Fra questi diritti si annovera, e giustamente, il diritto alla libertà religiosa accanto al diritto alla libertà di coscienza. Il Concilio Vaticano II ha ritenuto particolarmente necessaria l'elaborazione di una più ampia Dichiarazione su questo tema. E il documento che s'intitola Dignitatis Humanae114, nel quale è stata espressa non soltanto la concezione teologica del problema, ma anche la concezione dal punto di vista del diritto naturale, cioè dalla posizione «puramente umana», in base a quelle premesse dettate dall'esperienza stessa dell'uomo, dalla sua ragione e dal senso della sua dignità. Certamente, la limitazione della libertà religiosa delle persone e delle comunità non è soltanto una loro dolorosa esperienza, ma colpisce innanzitutto la dignità stessa dell'uomo, indipendentemente dalla religione professata o dalla concezione che esse hanno del mondo. La limitazione della libertà religiosa e la sua violazione contrastano con la dignità dell'uomo e con i suoi diritti oggettivi. Il sunnominato documento conciliare dice con bastante chiarezza che cosa sia una tale limitazione e violazione della libertà religiosa. Indubbiamente, ci troviamo in questo caso di fronte a una ingiustizia radicale riguardo a ciò che è particolarmente profondo nell'uomo, riguardo a ciò che è autenticamente umano. Difatti, perfino lo stesso fenomeno dell'incredulità, areligiosità e ateismo, come fenomeno umano, si comprende soltanto in relazione al fenomeno della religione e della fede. È pertanto difficile, anche da un punto di vista «puramente umano», accettare una posizione, secondo la quale solo l'ateismo ha diritto di cittadinanza nella vita pubblica e sociale, mentre gli uomini credenti, quasi per principio, sono appena tollerati, oppure trattati come cittadini di categoria inferiore, e perfino - il che è già accaduto - sono del tutto privati dei diritti di cittadinanza.

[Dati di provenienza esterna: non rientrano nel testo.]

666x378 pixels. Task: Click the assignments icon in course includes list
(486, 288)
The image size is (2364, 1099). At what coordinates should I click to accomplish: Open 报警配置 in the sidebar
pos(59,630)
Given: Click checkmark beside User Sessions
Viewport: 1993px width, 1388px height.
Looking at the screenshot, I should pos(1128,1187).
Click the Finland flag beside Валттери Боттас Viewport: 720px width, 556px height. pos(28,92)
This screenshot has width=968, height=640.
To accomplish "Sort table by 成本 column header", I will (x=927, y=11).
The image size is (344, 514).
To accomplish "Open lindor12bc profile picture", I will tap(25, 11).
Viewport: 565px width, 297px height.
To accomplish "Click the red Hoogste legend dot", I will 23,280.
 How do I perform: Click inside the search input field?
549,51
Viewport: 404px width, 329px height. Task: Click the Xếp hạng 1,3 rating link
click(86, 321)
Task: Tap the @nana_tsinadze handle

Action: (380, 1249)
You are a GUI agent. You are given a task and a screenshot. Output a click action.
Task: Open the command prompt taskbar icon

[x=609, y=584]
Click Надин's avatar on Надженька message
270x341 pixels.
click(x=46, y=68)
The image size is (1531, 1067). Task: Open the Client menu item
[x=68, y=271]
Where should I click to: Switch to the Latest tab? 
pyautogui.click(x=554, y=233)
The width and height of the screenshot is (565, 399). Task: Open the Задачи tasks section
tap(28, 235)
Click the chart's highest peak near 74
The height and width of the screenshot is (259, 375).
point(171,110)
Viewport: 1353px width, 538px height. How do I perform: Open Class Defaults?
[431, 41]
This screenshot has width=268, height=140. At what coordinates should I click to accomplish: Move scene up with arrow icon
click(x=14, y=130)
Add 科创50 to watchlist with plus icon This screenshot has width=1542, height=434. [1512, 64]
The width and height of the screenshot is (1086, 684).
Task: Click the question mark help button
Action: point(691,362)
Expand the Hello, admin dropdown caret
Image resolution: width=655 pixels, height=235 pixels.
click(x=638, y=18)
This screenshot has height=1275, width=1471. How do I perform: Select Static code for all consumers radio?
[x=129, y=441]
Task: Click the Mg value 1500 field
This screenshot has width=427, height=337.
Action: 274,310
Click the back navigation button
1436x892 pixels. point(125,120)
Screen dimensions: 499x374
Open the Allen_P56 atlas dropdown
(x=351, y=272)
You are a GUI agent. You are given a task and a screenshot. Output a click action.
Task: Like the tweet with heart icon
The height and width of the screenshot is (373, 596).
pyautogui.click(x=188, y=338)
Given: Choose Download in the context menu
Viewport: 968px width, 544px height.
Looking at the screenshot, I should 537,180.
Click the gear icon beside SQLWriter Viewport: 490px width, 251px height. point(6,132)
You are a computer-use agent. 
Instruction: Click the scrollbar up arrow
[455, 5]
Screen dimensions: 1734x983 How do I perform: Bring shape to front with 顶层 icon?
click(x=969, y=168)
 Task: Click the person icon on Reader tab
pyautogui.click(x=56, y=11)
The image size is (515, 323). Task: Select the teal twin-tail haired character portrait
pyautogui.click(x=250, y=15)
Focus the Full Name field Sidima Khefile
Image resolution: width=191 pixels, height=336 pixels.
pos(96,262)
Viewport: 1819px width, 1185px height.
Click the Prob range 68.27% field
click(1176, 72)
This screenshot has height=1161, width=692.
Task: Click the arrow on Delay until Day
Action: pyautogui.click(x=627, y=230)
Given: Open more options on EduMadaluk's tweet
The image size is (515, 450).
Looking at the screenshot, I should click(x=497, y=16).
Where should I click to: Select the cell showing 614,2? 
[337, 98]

Occorre, pur se brevemente, trattare anche questo tema, perché anch'esso rientra nel complesso delle situazioni dell'uomo nel mondo attuale, perché anch'esso testimonia quanto questa situazione sia gravata da pregiudizi e da ingiustizie di vario genere. Se ci asteniamo dall'entrare nei particolari proprio in questo campo, in cui avremmo uno speciale diritto e dovere di farlo, ciò è soprattutto perché, insieme con tutti coloro che soffrono i tormenti della discriminazione e della persecuzione per il nome di Dio, siamo guidati dalla fede nella forza redentrice della croce di Cristo. Tuttavia, in virtù del mio ufficio, desidero a nome di tutti i credenti del mondo intero, rivolgermi a coloro da cui, in qualche modo, dipende l'organizzazione della vita sociale e pubblica, domandando ad essi ardentemente di rispettare i diritti della religione e dell'attività della Chiesa. Non si chiede alcun privilegio, ma il rispetto di un elementare diritto. L'attuazione di questo diritto è una delle fondamentali verifiche dell'autentico progresso dell'uomo in ogni regime, in ogni società, sistema o ambiente.